XRPL Ecosystem Relevance

Ripple's broader XRPL work includes analytics, institutional DeFi, and tokenized asset infrastructure. RLUSD is positioned as a core settlement asset within that ecosystem, especially for regulated financial workflows. The integration of RLUSD and XRPL analytics on RWA.xyz (March 2025) reflects this positioning, providing institutional users with transparency and data infrastructure for on-chain finance.

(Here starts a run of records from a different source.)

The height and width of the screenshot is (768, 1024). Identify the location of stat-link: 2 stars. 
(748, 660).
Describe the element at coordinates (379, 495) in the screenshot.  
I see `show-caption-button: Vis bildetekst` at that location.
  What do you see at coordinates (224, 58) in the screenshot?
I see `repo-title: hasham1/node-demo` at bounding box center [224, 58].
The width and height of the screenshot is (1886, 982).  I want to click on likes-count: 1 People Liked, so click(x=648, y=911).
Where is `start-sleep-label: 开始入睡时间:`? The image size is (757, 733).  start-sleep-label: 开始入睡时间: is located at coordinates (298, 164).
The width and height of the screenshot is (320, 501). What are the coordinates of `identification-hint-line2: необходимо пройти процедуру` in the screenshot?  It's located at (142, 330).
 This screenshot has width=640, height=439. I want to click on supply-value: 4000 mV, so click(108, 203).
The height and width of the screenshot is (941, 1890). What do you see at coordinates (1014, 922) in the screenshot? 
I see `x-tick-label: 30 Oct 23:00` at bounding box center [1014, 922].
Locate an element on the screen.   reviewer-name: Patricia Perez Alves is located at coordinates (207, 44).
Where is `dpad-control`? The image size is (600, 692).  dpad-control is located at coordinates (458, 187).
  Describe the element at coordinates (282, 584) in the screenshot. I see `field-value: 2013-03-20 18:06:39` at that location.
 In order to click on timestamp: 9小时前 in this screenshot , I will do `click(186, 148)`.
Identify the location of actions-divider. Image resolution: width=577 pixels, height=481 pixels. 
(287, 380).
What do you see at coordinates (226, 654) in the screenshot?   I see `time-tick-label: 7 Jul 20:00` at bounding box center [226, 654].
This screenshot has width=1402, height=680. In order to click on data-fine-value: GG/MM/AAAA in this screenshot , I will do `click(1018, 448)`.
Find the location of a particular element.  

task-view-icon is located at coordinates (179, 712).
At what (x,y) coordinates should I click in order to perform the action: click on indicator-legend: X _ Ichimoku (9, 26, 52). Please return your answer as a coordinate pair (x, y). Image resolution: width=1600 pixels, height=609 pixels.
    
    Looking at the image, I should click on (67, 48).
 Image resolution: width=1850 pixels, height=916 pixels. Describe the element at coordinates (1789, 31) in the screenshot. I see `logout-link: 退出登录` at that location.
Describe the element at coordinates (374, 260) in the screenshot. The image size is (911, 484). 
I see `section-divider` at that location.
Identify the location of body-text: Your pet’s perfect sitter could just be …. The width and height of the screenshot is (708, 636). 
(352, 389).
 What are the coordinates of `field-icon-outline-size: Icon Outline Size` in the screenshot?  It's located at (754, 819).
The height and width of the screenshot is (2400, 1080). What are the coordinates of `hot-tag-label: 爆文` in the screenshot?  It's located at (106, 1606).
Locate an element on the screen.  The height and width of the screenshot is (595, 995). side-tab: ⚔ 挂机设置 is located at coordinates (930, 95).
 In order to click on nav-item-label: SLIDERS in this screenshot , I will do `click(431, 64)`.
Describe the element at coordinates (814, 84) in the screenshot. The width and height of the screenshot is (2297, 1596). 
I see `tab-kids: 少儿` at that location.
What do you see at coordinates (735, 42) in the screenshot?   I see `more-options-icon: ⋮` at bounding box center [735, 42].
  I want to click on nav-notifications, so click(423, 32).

Market Data and Current Status

Price and Market Metrics

MetricValue
Current Price$0.9997
Market Capitalization$1.70 billion
Circulating Supply1.698 billion RLUSD
24-Hour Trading Volume$53.4 million
Market Rank50
1-Week Price Change-0.03%
Risk Score49.90
Liquidity Score49.27
Volatility Score0.138

RLUSD trades very close to its dollar peg, with minimal weekly deviation. The market cap and supply figures indicate substantial circulation for a stablecoin launched in December 2024. Volume is healthy relative to market cap, suggesting active usage and institutional liquidity.

Reserve Status (May 2026)

  • Total circulating RLUSD: $1,743.8 million
  • RLUSD reserve funds: $1,851.3 million
  • Reserve-to-supply ratio: 106.2% (over-collateralized)

The reserve exceeds circulating supply by approximately 6%, providing a buffer above the 1:1 backing requirement and strengthening confidence in peg stability.


Summary

Ripple USD is a regulated, fully reserved U.S. dollar stablecoin built for institutional payments and on-chain settlement. Its defining characteristics are:

  • 1:1 USD backing with segregated reserves of cash, cash equivalents, and short-term U.S. Treasuries
  • Native issuance on XRPL and Ethereum, with Layer 2 expansion via Wormhole announced
  • NYDFS-regulated trust-company issuer with monthly third-party reserve attestations
  • BNY Mellon custody of reserves, providing institutional-grade asset management
  • Integration into Ripple Payments and institutional trading venues
  • Compliance-first design aimed at regulated financial institutions rather than retail speculation

RLUSD's competitive positioning is distinct from USDC and USDT. Rather than competing on retail liquidity or chain coverage, RLUSD is embedded within Ripple's broader institutional finance infrastructure, serving as the stable settlement asset for payments, treasury management, tokenized assets, and regulated financial workflows. Its growth trajectory reflects institutional adoption patterns rather than retail speculation, with expansion driven by exchange listings, custody infrastructure, and enterprise payments integration.